▼

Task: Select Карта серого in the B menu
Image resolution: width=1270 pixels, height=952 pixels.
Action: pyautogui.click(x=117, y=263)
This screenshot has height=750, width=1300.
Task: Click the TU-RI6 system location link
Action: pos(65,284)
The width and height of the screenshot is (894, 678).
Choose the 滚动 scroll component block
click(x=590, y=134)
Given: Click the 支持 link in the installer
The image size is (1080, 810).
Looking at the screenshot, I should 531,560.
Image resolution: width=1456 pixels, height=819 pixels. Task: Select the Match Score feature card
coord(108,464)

▲
▼

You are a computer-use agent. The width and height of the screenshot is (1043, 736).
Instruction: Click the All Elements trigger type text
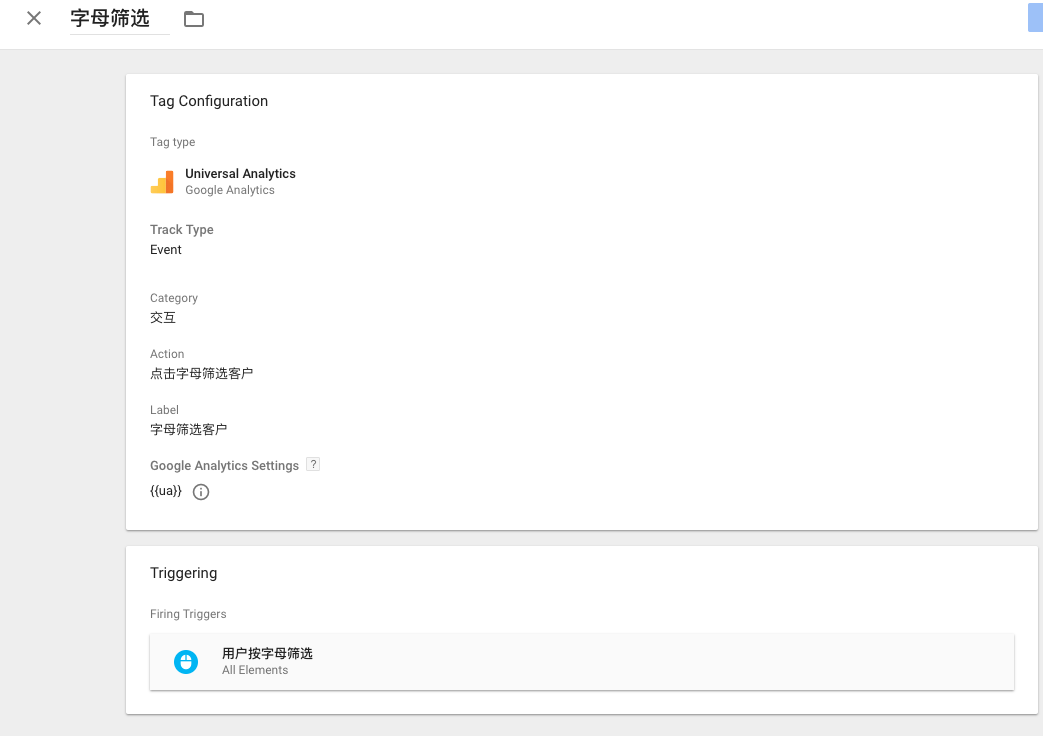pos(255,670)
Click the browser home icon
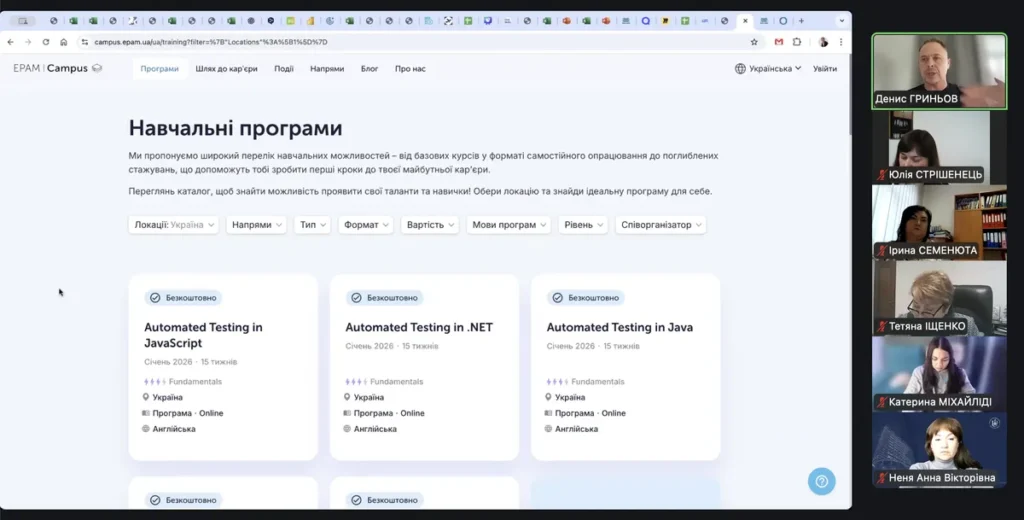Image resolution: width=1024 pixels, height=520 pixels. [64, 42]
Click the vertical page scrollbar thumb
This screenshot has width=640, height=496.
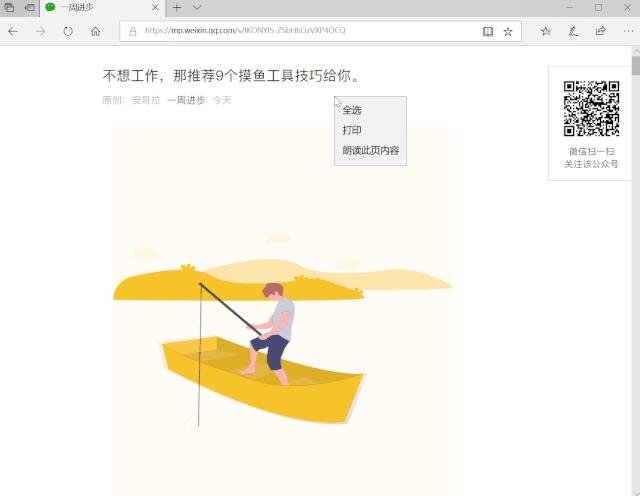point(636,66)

▲

» **REQUIREMENT**
The entries above hold the needed span. Transcribe exactly the lines from the one with "Image resolution: width=1270" to the one with "The width and height of the screenshot is (894, 678).", both included.

» **PROBLEM SOLUTION**
Image resolution: width=1270 pixels, height=952 pixels.
Action: pyautogui.click(x=117, y=263)
This screenshot has height=750, width=1300.
Task: Click the TU-RI6 system location link
Action: pos(65,284)
The width and height of the screenshot is (894, 678).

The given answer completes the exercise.